Letters: Flipping out over departure of 30th Street Station's iconic board

ISSUE | 30TH STREET STATION Losing a piece of Philly's soul Please Amtrak, don't remove the departures flip board ("A beloved sound will pass," Sunday).

The sign at Amtrak's crowded 30th Street Station announces arrivals and departures.
The sign at Amtrak's crowded 30th Street Station announces arrivals and departures.Read moreED HILLE / Staff Photographer

ISSUE | 30TH STREET STATION

Losing a piece of Philly's soul

Please Amtrak, don't remove the departures flip board ("A beloved sound will pass," Sunday).

In the last 50 years, I have passed through 30th Street Station hundreds of times. It has been wonderful to see this building slowly restored to its original art deco grandeur. The Angel of the Resurrection statue is one of the most emotionally moving pieces of art in the city. The Spirit of Transportation sculpture powerfully displays the evolution of man and the modes of transportation created over time.

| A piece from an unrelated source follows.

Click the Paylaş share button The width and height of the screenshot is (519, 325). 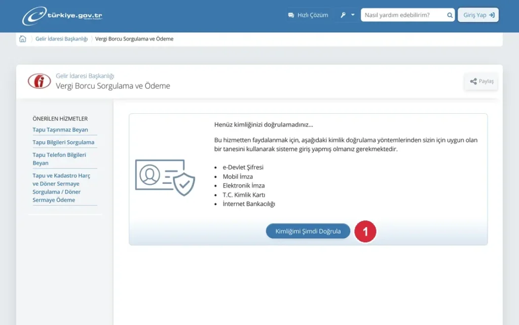[481, 81]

And then there is the departures flip board. It, too, defines what a classic train station is all about. It defines part of what 30th Street Station is all about. It is part of Philadelphia.

|Patricia Ryan Platt, Westtown Township, plattcourt@verizon.net

Flipping out over board's departure

Shame on Amtrak for planning to replace its Solari-made, flipping display board at 30th Street Station.

The soft clickety-clack sound echoing like a babbling brook among moving and waiting passengers in that great, cavernous hall is the essence of the majestic station. Seeing your train emerging at the bottom of the board, and then flipping, flowing, climbing to the top, is as pleasing as watching an approaching train. That clickety-clack is a town crier telling Amtrak passengers: "Put down the newspaper, look to the board, because your train is getting closer, or it's delayed."

No doubt, a cold, silent, digital board will be less prone to mechanical breakdown, but it will lack character. Retiring 30th Street Station's Solari board is as incongruous as installing a digital clock on Big Ben.

|Rosamond Kay, Philadelphia

Keep the distinctive 'clickety-clack'

The clickety-clickety-clack of the Amtrak departures flip board at 30th Street Station is more than the signature sound of the station - it is also an audible indicator that some piece of information is changing (arrival, departure, delay). As part of the upgrading to an LED display, why not digitize the sound of the flip board and use it as a sort of ringtone, alerting passengers to look for updates?